▶ **任务要求**
• A. 把下面讲数据预处理的阅读文本里的这句话翻成英文：“此部分工作主要包含字段选择，数据清洗和数据编码，字段的处理如下：”
• B. 下面这段讲数据预处理的阅读文本没写完，请从最后一行接着往下写。

▶ **阅读文本**
◇ ◇ ◇
此部分工作主要包含字段选择，数据清洗和数据编码，字段的处理如下：

Region_Code和Policy_Sales_Channel：分类数过多，且不易解读，删除；
Annual_Premium：异常值处理
Gender、Vehicle_Age、Vehicle_Damage：分类型数据转换为数值型编码

# 删除字段
train = train.drop(['Region_Code', 'Policy_Sales_Channel'], axis=1) 

# 盖帽法处理异常值
f_max = train['Annual_Premium'].mean() + 3*train['Annual_Premium'].std()
f_min = train['Annual_Premium'].mean() - 3*train['Annual_Premium'].std() 

train.loc[train['Annual_Premium'] > f_max, 'Annual_Premium'] = f_max
train.loc[train['Annual_Premium'] < f_min, 'Annual_Premium'] = f_min 

# 数据编码
train['Gender'] = train['Gender'].map({'Male': 1, 'Female': 0}) 
train['Vehicle_Damage'] = train['Vehicle_Damage'].map({'Yes': 1, 'No': 0}) 
train['Vehicle_Age'] = train['Vehicle_Age'].map({'< 1 Year': 0, '1-2 Year': 1, '> 2 Years': 2}) 
train.head()

测试集做相同的处理：

# 删除字段
test = test.drop(['Region_Code', 'Policy_Sales_Channel'], axis=1)  
# 盖帽法处理
test.loc[test['Annual_Premium'] > f_max, 'Annual_Premium'] = f_max
test.loc[test['Annual_Premium'] < f_min, 'Annual_Premium'] = f_min 

# 数据编码
test['Gender'] = test['Gender'].map({'Male': 1, 'Female': 0})
◇ ◇ ◇
▶ **所给数据**
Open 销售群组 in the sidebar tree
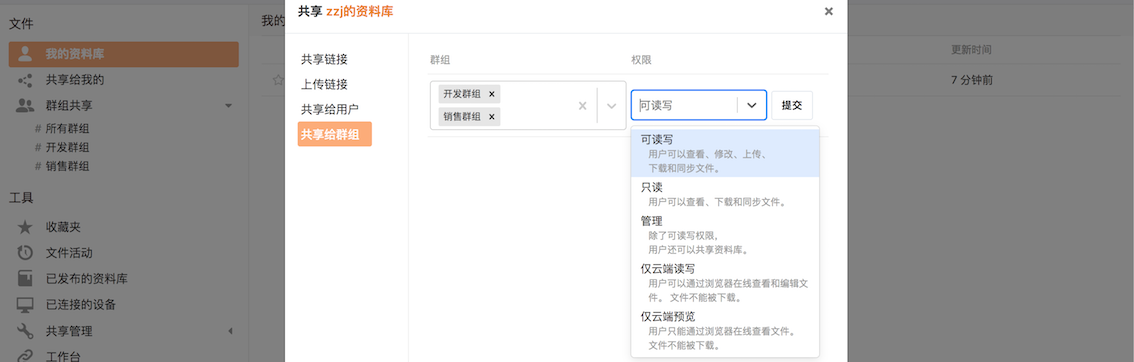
◇ ◇ ◇
▶ **逐题答案**
• A. This part of the work mainly covers field selection, data cleaning, and data encoding, and the fields are handled as follows:

• B.
test['Vehicle_Damage'] = test['Vehicle_Damage'].map({'Yes': 1, 'No': 0}) 
test['Vehicle_Age'] = test['Vehicle_Age'].map({'< 1 Year': 0, '1-2 Year': 1, '> 2 Years': 2}) 
test.head()

06、数据建模

我们选择使用以下几种模型进行建置，并比较模型的分类效能。首先在将训练集划分为训练集和验证集，其中训练集用于训练模型，验证集用于验证模型效果。首先导入建模库：

# 建模
from sklearn.linear_model import LogisticRegression
from sklearn.neighbors import KNeighborsClassifier
from sklearn.tree import DecisionTreeClassifier
from sklearn.ensemble import RandomForestClassifier
from lightgbm import LGBMClassifier

# 预处理
from sklearn.preprocessing import StandardScaler, MinMaxScaler

# 模型评估
from sklearn.model_selection import train_test_split, GridSearchCV
from sklearn.metrics import confusion_matrix, classification_report, accuracy_score, f1_score, roc_auc_score

# 划分特征和标签
X = train.drop(['id', 'Response'], axis=1)
y = train['Response'] 

# 划分训练集和验证集(分层抽样) 
X_train, X_val, y_train, y_val = train_test_split(X, y, test_size=0.2, stratify=y, random_state=0) 
print(X_train.shape, X_val.shape, y_train.shape, y_val.shape) 
(304887, 8) (76222, 8) (304887,) (76222,)

# 处理样本不平衡，对0类样本进行降采样
from imblearn.under_sampling import RandomUnderSampler

under_model = RandomUnderSampler(sampling_strategy={0:133759, 1:37368}, random_state=0)
X_train, y_train = under_model.fit_sample(X_train, y_train)  
# 保存一份极值标准化的数据
mms = MinMaxScaler()

X_train_scaled = pd.DataFrame(mms.fit_transform(X_train), columns=x_under.columns)
X_val_scaled = pd.DataFrame(mms.transform(X_val), columns=x_under.columns)

# 测试集
X_test = test.drop('id', axis=1) 
X_test_scaled = pd.DataFrame(mms.transform(X_test), columns=X_test.columns)

1. KNN算法

# 建立knn
knn = KNeighborsClassifier(n_neighbors=3, n_jobs=-1)
knn.fit(X_train_scaled, y_train)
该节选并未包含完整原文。